The newspapers published editorials to push back on Mr. Trump’s accusations that major news organizations, by trafficking in “fake news” have become “the enemy of the people.” The publications ranged from major national papers like The New York Times and The Denver Post to small local papers, in addition to international publications like The Guardian newspaper in the U.K.
The protest started last week with a call from The Boston Globe to publish editorials supporting the need for a free press.
“Journalists are not classified as fellow Americans, but rather ‘The enemy of the people.’ This relentless assault on the free press has dangerous consequences,” The Globe wrote.
To the delight of his supporters and disdain of his enemies, Mr. Trump has long employed a strategy of attacking the press to generate headlines.
Media analysts marveled at his success during the 2016 presidential campaign, noting that his combative, non-mainstream approach generated an estimated $3 billion to $5 billion worth of free media and or advertising.
On Thursday, the media blasted back.
The New Yorker magazine denounced the president’s use of the term “fake news,” arguing that the same tactic to dismiss critical reporting is favored by other living “autocrats” including Russian President Vladimir Putin and Syrian dictator Bashar Assad.
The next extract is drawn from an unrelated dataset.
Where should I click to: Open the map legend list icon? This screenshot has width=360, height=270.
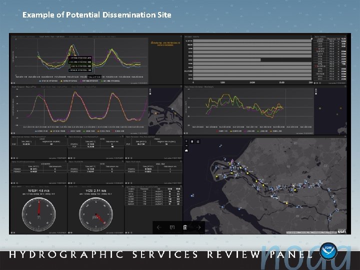coord(198,142)
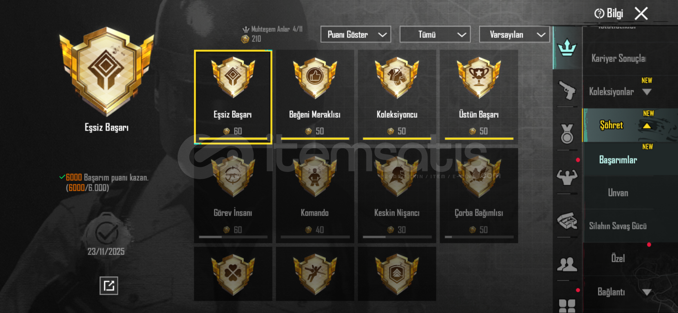Expand the Koleksiyonlar menu arrow
The width and height of the screenshot is (678, 313).
pyautogui.click(x=647, y=92)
“Nearly every day, Trump makes his hostility clear,” the editorial said. “He refers to reporters as ‘scum,’ ‘slime,’ and ‘sick people.’ They are cast as unpatriotic — ‘I really think they don’t like our country,’ he says.”
Some papers were concerned about how the massive coordinated effort would appear.
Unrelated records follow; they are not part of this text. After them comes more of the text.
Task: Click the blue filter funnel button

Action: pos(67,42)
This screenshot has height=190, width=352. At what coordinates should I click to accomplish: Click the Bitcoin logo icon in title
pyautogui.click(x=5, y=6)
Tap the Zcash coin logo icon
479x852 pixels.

“A coordinated response from independent — dare we say ‘mainstream’ — news organizations feeds a narrative that we’re somehow aligned against this Republican president,” The Baltimore Sun wrote, while asserting that insults undermining the press are dangerous.
The Los Angeles Times included critiques of the president in their editorial, but declined to join the protest, “because we value our independence.
“The idea of joining together to protest him seems almost to encourage that kind of conspiracy thinking by the president and his loyalists. Why give them ammunition to scream about ‘collusion’?” editor Nicholas Goldberg wrote.
Some more conservative outlets dismissed The Globe’s campaign, including Townhall.com, which called it a “pathetic bid to pretend it [The Globe] is still relevant.”
The Wall Street Journal also declined to participate.
Mr. Trump’s hometown tabloid newspaper, The New York Post, which tends to support him, had some fun with the overall idea.
“Just because we print inconvenient truths doesn’t mean that we’re fake news, but being a journalist isn’t a popularity contest. All we can do is to keep reporting,” Post editorialists wrote.
Mr. Trump’s doubling down on press criticism came nearly a month after a deadly shooting at the Capitol Gazette in Maryland. On June 28, a man with a shotgun blasted his way into the newsroom and shot five employees, four of them journalists. While the shooting suspect was shown to have had a long history of animosity toward the paper, many argue the president’s rhetoric contribute to the threats journalists’ fate.
According to the U.S. Press Freedom Tracker, 31 journalists have been attacked and 3 arrested in 2018.
The latest attack on journalists did not come from Trump fans though, as reporters covering the “Unite the Right 2” rally over the weekend in D.C. were threatened and attacked by “antifa” counterprotesters.